In the end, the collaboration with Mosaic and the imperatives of
producing a play subordinated my history syllabus to the agendas
of our Detroit partners. Yet what they wanted to do demanded historical
material, and this took my students beneath the surface of events.
It opened questions about social history and the work of memory
in a context that gave their historical inquiries immediate relevance.
My students learned history with a purpose; the processes of locating
a site, tracing a name, and reviving a slang expression or a way
of dressing were not esoteric problems for the classroom, but essential
details to make the collaboration work. In the recovery of Hastings
Street, our partners found a vehicle for achieving other, more immediate
aims having to do with community building and intergenerational
communication. The real imperatives of our joint project only became
apparent in the doing of the work. Together, we discovered common
ground in the history we were making. The past became a terrain
of exchanges across racial, class, and generational lines.
Actors impersonate the white mobs during the 1943 Detroit
race riot. At the end of the scene, they all took off their
masks and moved them, wavelike, as the young woman in the
front told how a white mob swept down the street in a wave
that nobody stopped. Photograph by david smith Photography.
Courtesy Mosaic Theater.
When Mosaic premiered the play 2001 Hastings Street to sell-out
crowds at Detroit's Music Hall in May 2001, it was more than a good
evening's entertainment.

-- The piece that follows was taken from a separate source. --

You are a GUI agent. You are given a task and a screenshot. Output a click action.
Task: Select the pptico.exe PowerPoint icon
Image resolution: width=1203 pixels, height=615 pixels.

The audience "talked back" all
through the performance--murmuring assent, remembering and reliving
long-forgotten moments across the aisles and in the lobby, and in
their applause affirming these young actors as the carriers of their
memories and the heirs of their experience. For performers and audience
alike, this history, enacted and public, helped to validate the
present and to evoke a future. It served a public good. No classroom
performance, however eloquent or compelling, could have taught undergraduate
students of history so well this deeper lesson about why we study
and teach history.6
Charles Bright is a professor of history, teaching
in the University of Michigan's Residential College where he also
serves, this year, as its director.
1 See, for example, Ze'ev Chafets, Devil's Night
and Other True Tales of Detroit (New York, 1990); and Jerry
Herron, AfterCulture: Detroit and the Humiliation of History
(Detroit, 1993).
2 The best is Thomas J. Sugrue, The Origins of the
Urban Crisis: Race and Inequality in Postwar Detroit (Princeton,
1996).
3 Nancy Cantor, "Reinvention: Why Now? Why Us?,"
paper delivered at the symposium on the Boyer Commission Report,
State University of New York, Stony Brook, April 2000, quoted in
the "Report of the President's Commission on the Undergraduate
Experience," University of Michigan, October, 2001 (in the
possession of Charles Bright).
4 See Richard W. Thomas, Life for Us Is What We Make
It: Building Black Community in Detroit, 1915-1945 (Bloomington,
1992).
5 See June Manning Thomas, Redevelopment and Race:
Planning a Finer City in Postwar Detroit (Baltimore, 1997).
6 The interview tapes are now in the possession of the
Arts of Citizenship Program, University of Michigan (and will eventually
make their way to the Michigan Historical Collections, Bentley Library,
University of Michigan). I have a copy of the script in my possession.
Every time it is performed, there are changes, updates, and alterations
of one kind or another; it is a work in continual process.